Published: January 30, 2021

New York State Gaming Commission approves Jackpocket for concierge service lottery

SCHENECTADY — Want to buy a Lottery scratch-off ticket but prefer to stay home because of the virus? Now there’s an app for that.

The pandemic has kept many buyers from their usual stores, so the state Gaming Commission on Tuesday approved a plan allowing a Manhattan-based app developer to buy scratch-off tickets for customers and have them mailed or delivered to their homes.

The company, Jackpocket, offered its first fully licensed version of the service several weeks ago allowing people to purchase other games such as Mega Millions.

While not disclosing sales, company founder and CEO Pete Sullivan said the business has, since going live, grown five-fold, which he attributes in part to the recent large jackpots in games like Mega Millions and Powerball and in part to the pandemic.

When the Lottery’s Powerball game reset on Saturday, they handled 7 percent of statewide sales for that game.

“Think of us as like Uber Eats or Instacart for the Lottery,”  Sullivan said.

The company uses a deposit system allowing players to put money into a Jackpocket account that they play with. Jackpocket makes its money through a 9 percent fee on the deposits.

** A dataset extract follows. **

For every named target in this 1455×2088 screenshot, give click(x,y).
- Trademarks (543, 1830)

The non-scratch-off tickets that are purchased are held by Jackpocket. They buy the ticket, and then scan it and send a photo to the buyer, holding on to it until the winners are announced. If someone has a winner up to $600, they send the ticket by certified mail. For larger amounts people can come in and retrieve the tickets in person.

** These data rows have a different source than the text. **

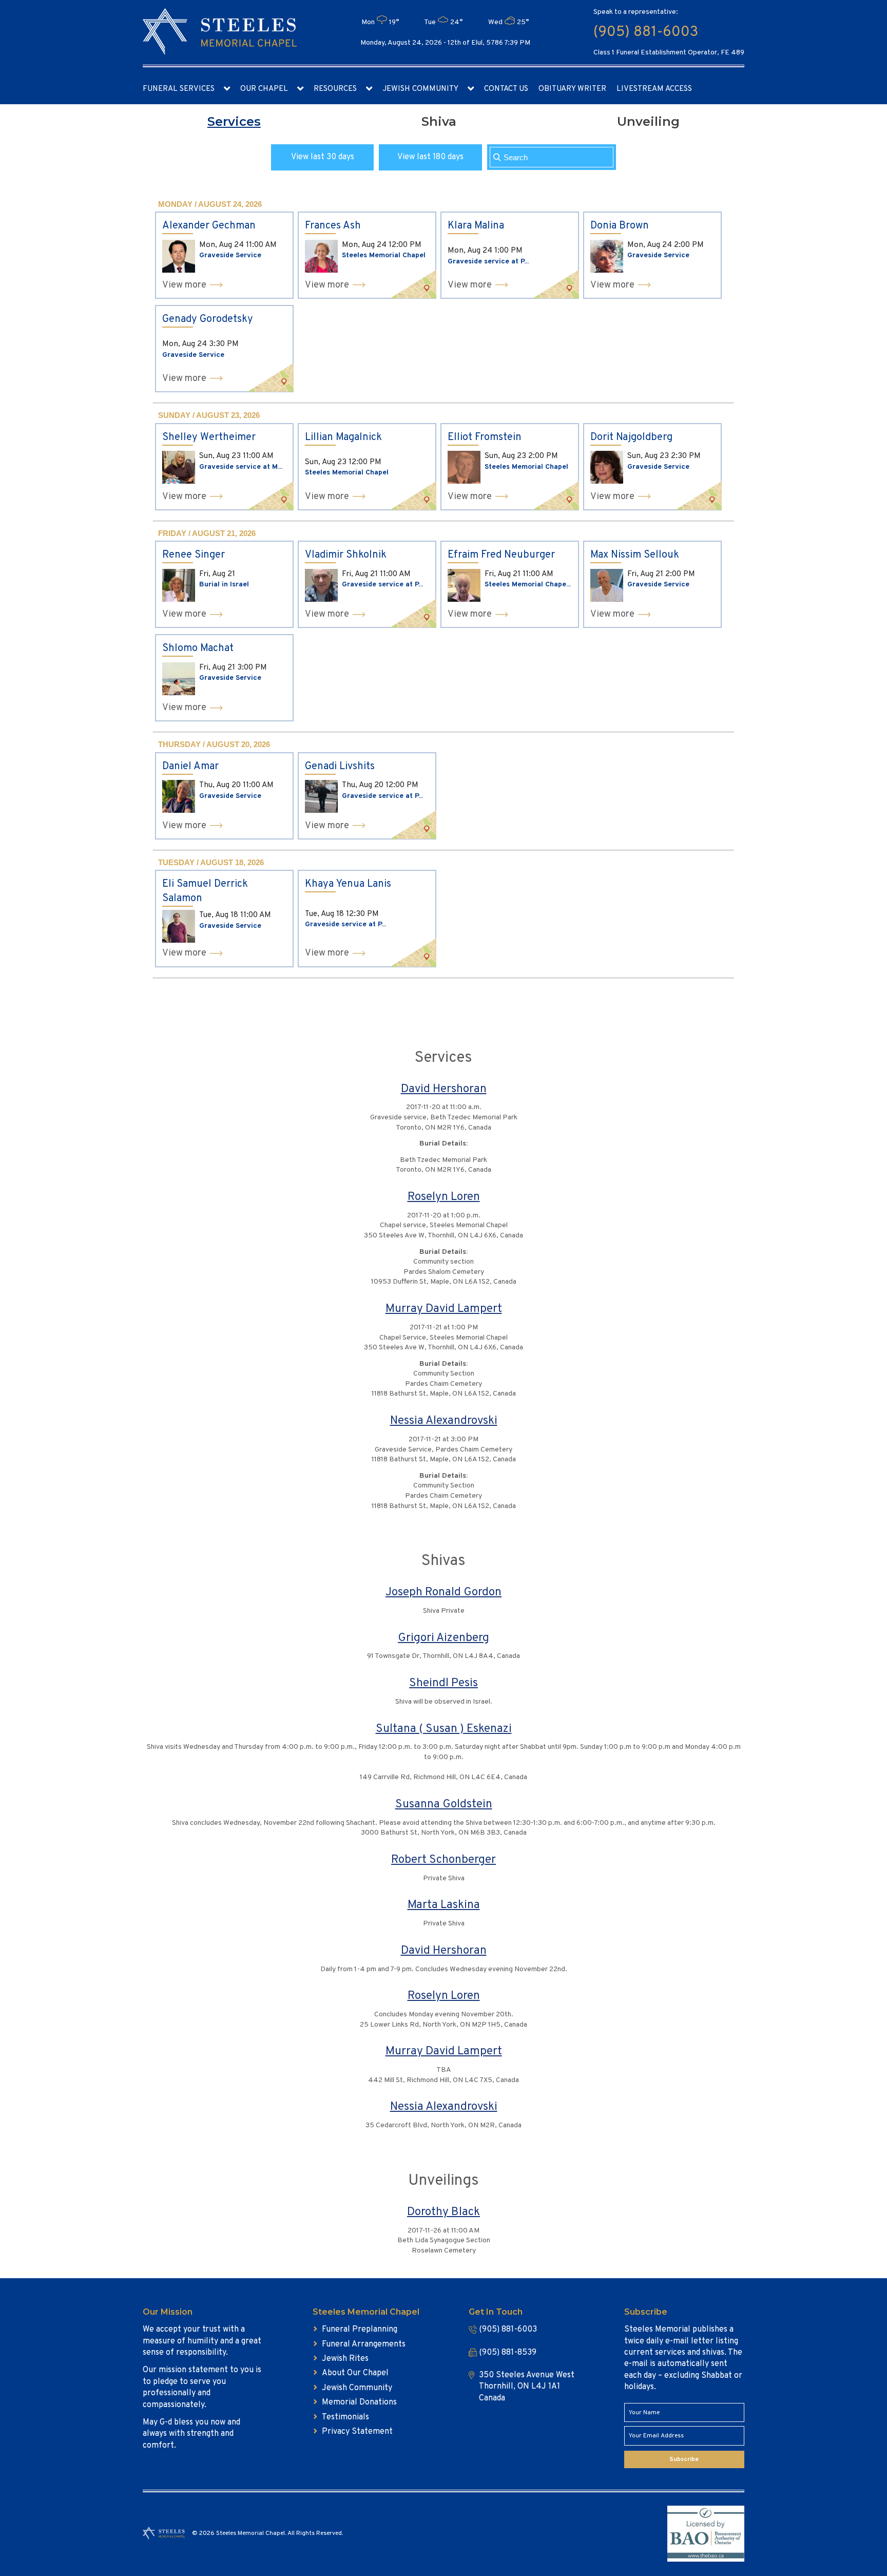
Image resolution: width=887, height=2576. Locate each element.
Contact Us (506, 89)
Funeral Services (179, 89)
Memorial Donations (359, 2402)
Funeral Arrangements (364, 2344)
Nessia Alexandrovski (443, 1421)
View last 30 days (322, 157)
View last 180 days (430, 157)
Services (234, 121)
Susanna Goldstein (443, 1804)
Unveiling (648, 121)
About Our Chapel (355, 2373)
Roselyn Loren (444, 1197)
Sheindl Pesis (443, 1683)
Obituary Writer (572, 89)
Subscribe (684, 2459)
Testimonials (345, 2417)
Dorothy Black (443, 2212)
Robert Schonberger (443, 1860)
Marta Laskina (444, 1905)
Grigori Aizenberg (443, 1638)
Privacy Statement (357, 2432)
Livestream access (654, 89)
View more (184, 285)
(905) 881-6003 (645, 32)
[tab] (234, 121)
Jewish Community (420, 89)
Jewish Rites (345, 2359)
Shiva (438, 121)
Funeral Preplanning (359, 2329)
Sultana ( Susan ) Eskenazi (444, 1729)
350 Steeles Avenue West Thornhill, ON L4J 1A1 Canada (526, 2386)
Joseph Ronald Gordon (443, 1592)
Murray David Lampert (443, 1309)
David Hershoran (444, 1089)
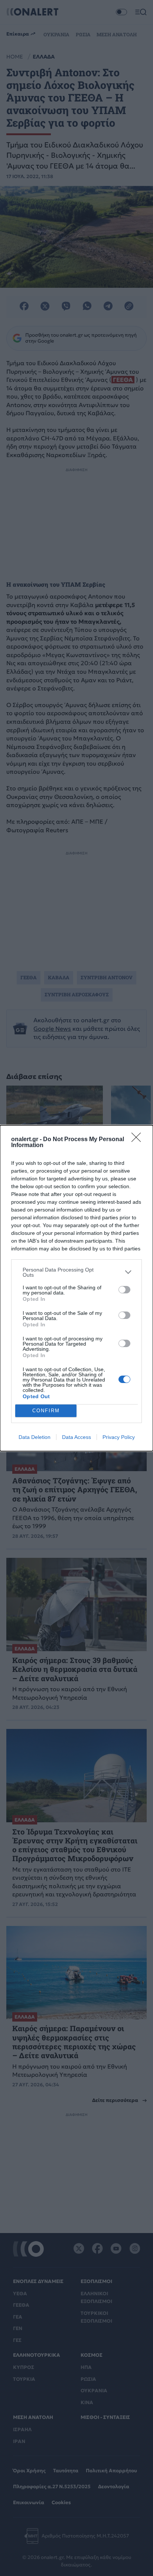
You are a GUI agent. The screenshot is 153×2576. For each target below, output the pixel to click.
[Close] (138, 1140)
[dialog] (76, 1288)
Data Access (76, 1437)
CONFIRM (46, 1410)
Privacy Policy (118, 1437)
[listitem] (76, 1272)
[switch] (124, 1289)
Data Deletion (35, 1437)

The scratch-off version, which hasn’t started yet, will involve a subscription system in which players can buy bundles of tickets, such as 50 at a time.

Jackpocket is so far the only such company to be licensed in New York.

Retail backlash

Convenience store operators opposed Tuesday’s decision, citing what they say are dangers with verifying a player’s age. They also note that retailers like convenience stores only get a 6 percent commission rather than Jackpocket's 9 percent on deposits.

“We just don’t understand the Gaming Commission’s fixation with elasticizing its statutory authority in order to bestow unprecedented privileges upon this new license class while treating with ambivalence the lottery retailers whose decades of commitment and hard work have grown New York Lottery into a $10 billion-a-year enterprise benefiting education,” James Calvin, president of the  New York Association of Convenience Stores wrote in a letter to the Gaming Commission.

Sullivan said he believes his business, though, might help drive traffic to convenience stores since scratch-off game winners have to go back to the retailer to collect their winnings. “We’re driving people back to store,” he said.